Historical fiction is one of my favorite genres, and so many great titles are being published. This week, I am highlighting some recently published and soon-to-be published titles that are standouts in the genre. Several of the books, including The Chanel Sisters, The Invisible Woman and Band of Sisters, highlight real women who left their marks on the world while others like The Arctic Fury and The Last Garden in England, focus on events or time periods in the past. 

  1. The Arctic Fury by Greer Macallister – The Arctic Fury is a dual timeline tale that describes an 1853 all-female expedition led by Virginia Reeve to the wild Arctic to hunt for the missing Franklin Expedition and then the resulting murder trial a year-and-a-half later. The book alternates between the dangerous expedition across the frozen landscape of the Arctic and the subsequent murder trial in Boston as readers slowly learn what really occurred on the doomed expedition.
  2. Band of Sisters by Lauren Willig – Set during World War 1, Band of Sisters tells the story of a group of women from Smith College who head to France in the midst of the war to help citizens devastated by German attacks. Faced with one crisis after another, the women must band together to help while also addressing their own internal rivalries.
  3. The Chanel Sisters by Judithe Little – Houstonian Judithe Little chronicles the lives of Antoinette and Gabrielle “Coco” Chanel from their early years at the convent orphanage in Aubazine, France. Their time at the orphanage left a lasting impression on both girls and forged a determination in Coco to create a better life for herself. From the days of their shop on Rue Cambon in Paris to the years after World War 1, Antoinette narrates their story including friendships, romances, and success in the fashion business. 
  4. The Invisible Woman by Erika Robuck – Robuck brings real-life heroine Virginia Hall to life, championing her extraordinary bravery as an Allied spy in German-occupied France during World War 2. She depicts Hall’s exceptional heroism amid the horror of the Nazi atrocities while also highlighting the thousands of regular people who bravely joined the Resistance (and put their lives on the line) to ensure that their country would not fall to the Nazis. 
  5. The Last Garden in England by Julia Kelly – Set in a triple timeline format, 1907, 1944, and 2021, The Last Garden in England follows five women whose lives are interwoven with the fictional Highbury House and its gardens. Kelly vividly brings the gardens to life, and I often felt that I was right there with the characters among the plants and flowers due to her creative and beautiful descriptions. She uses just the right amount of detail, and Kelly’s extensive research is it is easily apparent.  

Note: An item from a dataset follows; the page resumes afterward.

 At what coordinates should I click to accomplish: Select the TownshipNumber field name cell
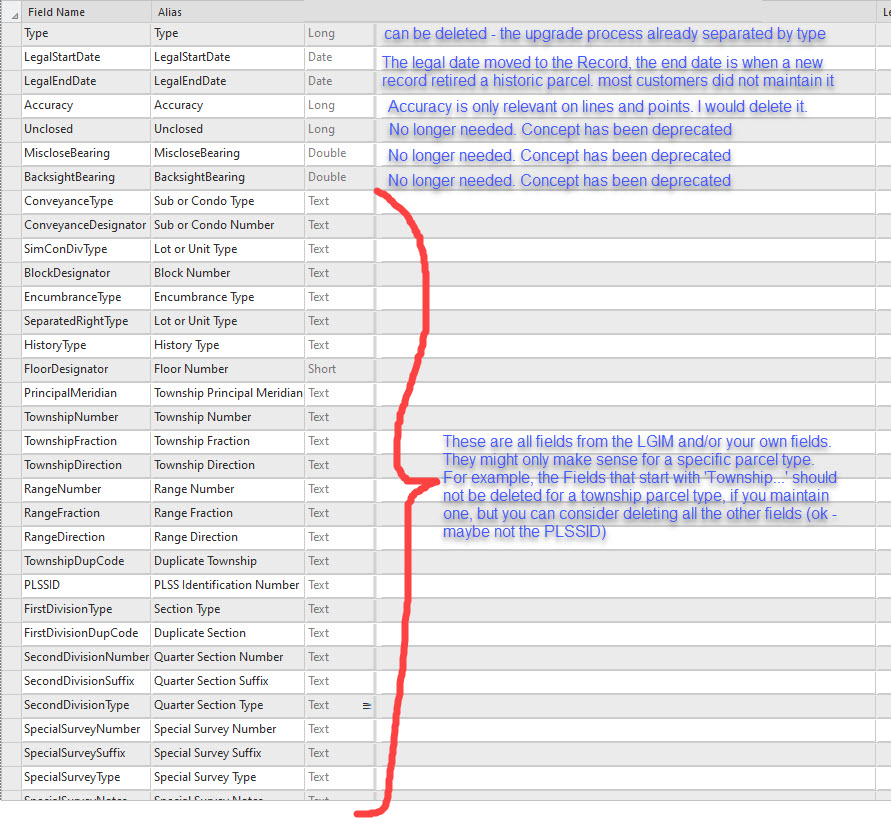click(85, 417)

  6. The Mermaid from Jeju by Sumi Hahn- This dual timeline tale is set in post-World War Korea on a little island called Jeju and in the modern-day United States, and it is the story of Junja, a haenyeo (the famed Korean deep sea divers), who grows up on Jeju. Post-World War 2 is a tumultuous time in Korean history when Japan has withdrawn troops and the United States begins its occupation, and Junja must navigate the fraught political climate, family upheaval and the resulting grief, and her own romance.
  7. The Mystery of Mrs. Christie by Marie Benedict – Agatha Christie disappeared in December 1926 and appeared eleven days later providing no information on where she had been and claiming amnesia. Her empty car was found with her fur coat still in the car even though it was winter, and her husband and daughter had no idea where she went. The mystery surrounding these eleven days exists still today, and Marie Benedict puts her own spin, using a creative format, on where Agatha Christie went and why in this intriguing and clever take on what could have occurred.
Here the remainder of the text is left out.